Multi-dimensional (but contiguous)
PyBUF_CONTIG (PyBUF_ND | PyBUF_WRITABLE)
PyBUF_CONTIG_RO (PyBUF_ND)

Multi-dimensional using strides but aligned

PyBUF_STRIDED (PyBUF_STRIDES | PyBUF_WRITABLE)
PyBUF_STRIDED_RO (PyBUF_STRIDES)

Multi-dimensional using strides and not necessarily aligned

PyBUF_RECORDS (PyBUF_STRIDES | PyBUF_WRITABLE | PyBUF_FORMAT)
PyBUF_RECORDS_RO (PyBUF_STRIDES | PyBUF_FORMAT)

Multi-dimensional using sub-offsets

PyBUF_FULL (PyBUF_INDIRECT | PyBUF_WRITABLE | PyBUF_FORMAT)
PyBUF_FULL_RO (PyBUF_INDIRECT | PyBUF_FORMAT)

Thus, the consumer simply wanting a contiguous chunk of bytes from the object would use PyBUF_SIMPLE, while a consumer that understands how to make use of the most complicated cases could use PyBUF_FULL.

The format information is only guaranteed to be non-NULL if PyBUF_FORMAT is in the flag argument, otherwise it is expected the consumer will assume unsigned bytes.

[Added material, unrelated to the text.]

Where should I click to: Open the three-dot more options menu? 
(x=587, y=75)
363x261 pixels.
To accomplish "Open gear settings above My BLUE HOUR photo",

There is a C-API that simple exporting objects can use to fill-in the buffer info structure correctly according to the provided flags if a contiguous chunk of “unsigned bytes” is all that can be exported.

The Py_buffer struct

The bufferinfo structure is:

struct bufferinfo {
     void *buf;
     Py_ssize_t len;
     int readonly;
     const char *format;
     int ndim;
     Py_ssize_t *shape;
     Py_ssize_t *strides;
     Py_ssize_t *suboffsets;
     Py_ssize_t itemsize;
     void *internal;
} Py_buffer;

Before calling the bf_getbuffer function, the bufferinfo structure can be filled with whatever, but the buf field must be NULL when requesting a new buffer. Upon return from bf_getbuffer, the bufferinfo structure is filled in with relevant information about the buffer. This same bufferinfo structure must be passed to bf_releasebuffer (if available) when the consumer is done with the memory. The caller is responsible for keeping a reference to obj until releasebuffer is called (i.e. the call to bf_getbuffer does not alter the reference count of obj).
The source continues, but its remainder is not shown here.